Mandatów było 15. Te obywatelom Rumunii zostały wypisane za tzw. nieuprawiony wjazd do lasu, czyli wjazd na teren leśny samochodem. Zgodnie z przepisami, w Polsce takie praktyki są zabronione, inaczej jest w Rumunii. Obserwowany jest jednak problem ilości zbieranych przez cudzoziemców grzybów. Tu jednak leśnicy i straż mają „związane ręce” - (…) za samo zbieranie grzybów nie możemy traktować tych ludzi inaczej, niż naszych rodaków, bowiem polskie prawo nie limituje możliwości zbioru runa leśnego. Dopóki nie popełniają przestępstwa i legalnie przebywają u nas, są traktowani jak każdy obywatel Unii Europejskiej - wyjaśnia Edward Marszałek, rzecznik Regionalnej Dyrekcji lasów Państwowych w Krośnie.

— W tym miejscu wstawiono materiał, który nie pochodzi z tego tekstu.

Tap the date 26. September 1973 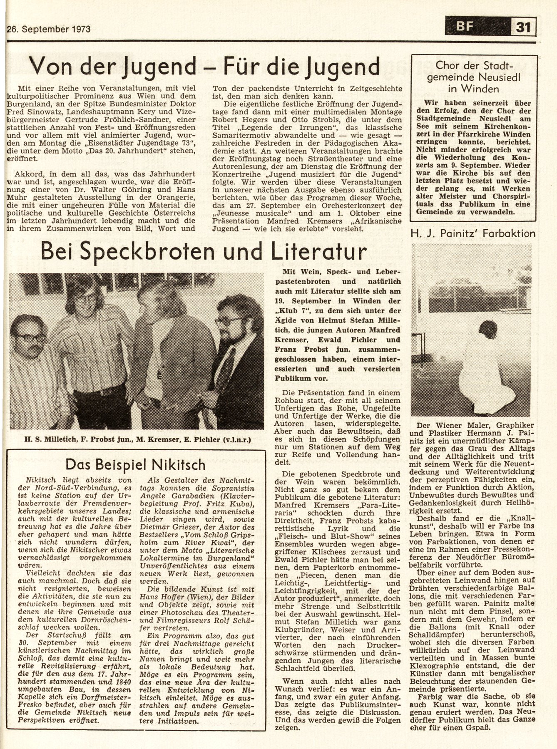tap(49, 29)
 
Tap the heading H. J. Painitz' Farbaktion tap(473, 233)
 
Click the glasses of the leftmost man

CZYTAJ TAKŻE: „Gangi” Rumunów w podkarpackich lasach. Zbierają grzyby i wywożą za granicę!
Problem z Rumunami w podkarpackich lasach
Problem ze zbiorem na skalę przemysłową jednak znany jest leśnikom od lat - W ubiegłym roku Nadleśnictwo Dukla złożyło nawet zawiadomienie do prokuratury o możliwości popełnienia przestępstwa przez zbieraczy. Z postanowienia prokuratury w tej sprawie wynika, że działania grzybiarzy nie noszą znamion przestępstwa – mówi Zbigniew Żywiec, nadleśniczy Nadleśnictwa Dukla. – Natomiast nasza Straż Leśna reaguje na przypadki łamania prawa w formie wykroczeń. W interwencjach w tym roku pomaga nam Policja - dodaje.
Tej też lub innym służbom (np. Straży Leśnej lub Straży Granicznej) należy zgłosić ewentualne przypadki straszenia podkarpackich grzybiarzy lub wymuszania od nich zbiorów.